# Training Language Neural Model

We can now train a statistical language model from the prepared data.

The model we will train is a neural language model. It has a few unique characteristics:

(a) It uses a distributed representation for words so that different words with similar meanings will have a similar representation.
(b) It learns the representation at the same time as learning the model.
(c) It learns to predict the probability for the next word using the context of the last 10 words.
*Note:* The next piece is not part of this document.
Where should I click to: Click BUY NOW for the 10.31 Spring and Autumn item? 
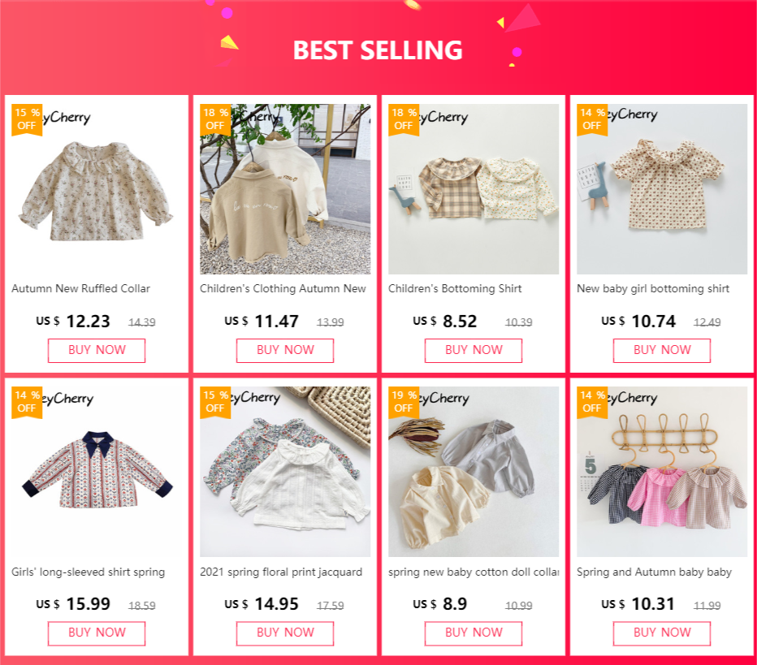point(662,633)
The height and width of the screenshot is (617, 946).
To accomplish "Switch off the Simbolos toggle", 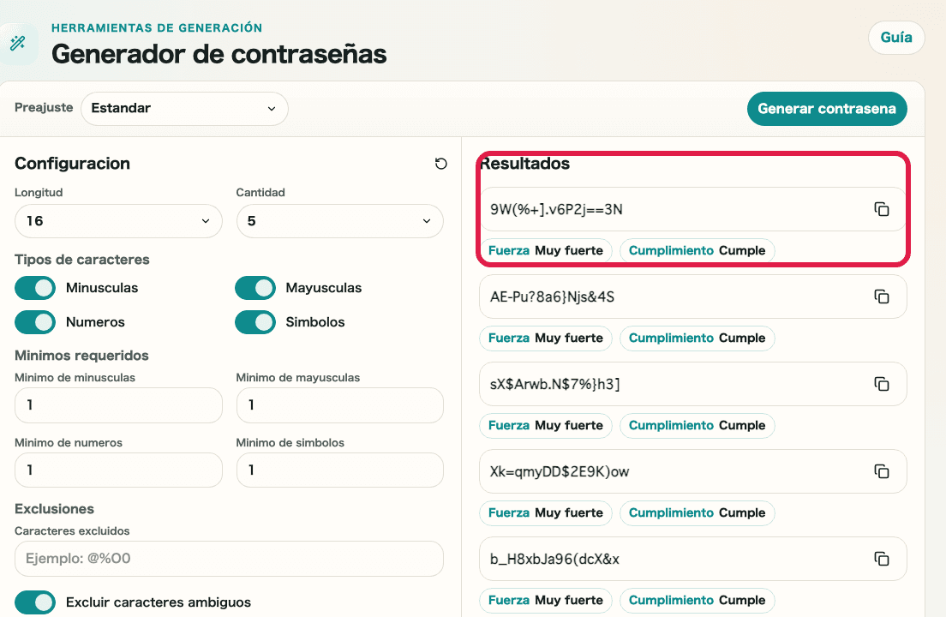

First, let's input the encoded data from 'encoded_sequences' folder.

In [None]:
import pandas as pd
import numpy as np

In [None]:
train_data = pd.read_csv('encoded_sequences/encoded_training_20pc_300.csv')
validation_data = pd.read_csv('encoded_sequences/encoded_validation_20pc_300.csv')
testing_data = pd.read_csv('encoded_sequences/encoded_testing_20pc_300.csv')

In [None]:
N = 300 # Length of input sequence

a = list(range(0, N))
a = [str(i) for i in a]
XTrain = np.array(train_data[a])
YTrain = np.array(train_data[str(N)])
XVal = np.array(validation_data[a])
YVal = np.array(validation_data[str(N)])
XTest = np.array(testing_data[a])
YTest = np.array(testing_data[str(N)])

We know that the length of the vocabulary is 16689. So, we will one-hot encode the Y vectors for the train, validation, test sets.

In [None]:
# One - Hot Encoding for Training Set
oh_YTrain = []
for j in range(len(YTrain)):
    temp = np.zeros(16689)
    temp[YTrain[j]] = 1
    oh_YTrain.append(temp)

In [None]:
# One - Hot Encoding for Validation set
oh_YVal = []
for j in range(len(YVal)):
    temp = np.zeros(16689)
    temp[YVal[j]] = 1
    oh_YVal.append(temp)


In [None]:
# One - Hot Encoding for Test set
oh_YTest = []
for i in range(len(YTest)):
    temp = np.zeros(16689)
    temp[YTest[i]] = 1
    oh_YTest.append(list(temp))

In [None]:
inp_shape = np.array(XTrain).shape[1]

In [None]:
from keras.models import Sequential
from keras.layers import Dense, Activation, Embedding, LSTM

In [None]:
# Initialising a sequential LSTM model with 2 hidden layers with 100 nodes each

model = Sequential()  
model.add(Embedding(16689, N, input_length=inp_shape))
model.add(LSTM(100, return_sequences=True))  
model.add(LSTM(100))
model.add(Dense(100, activation='relu'))
model.add(Dense(16689, activation='softmax'))
print(model.summary())

In [None]:
# Compile model
model.compile(loss='categorical_crossentropy', optimizer='adam', metrics=['accuracy'])

# Fit model
model.fit(XTrain, np.asarray(oh_YTrain), batch_size=128, epochs=80)

In [None]:
# Predict probabilities for each word
y_hat = model.predict_classes(XTest, verbose=0)

In [None]:
print('Accuracy: '+ str(np.mean(y_hat == YTest))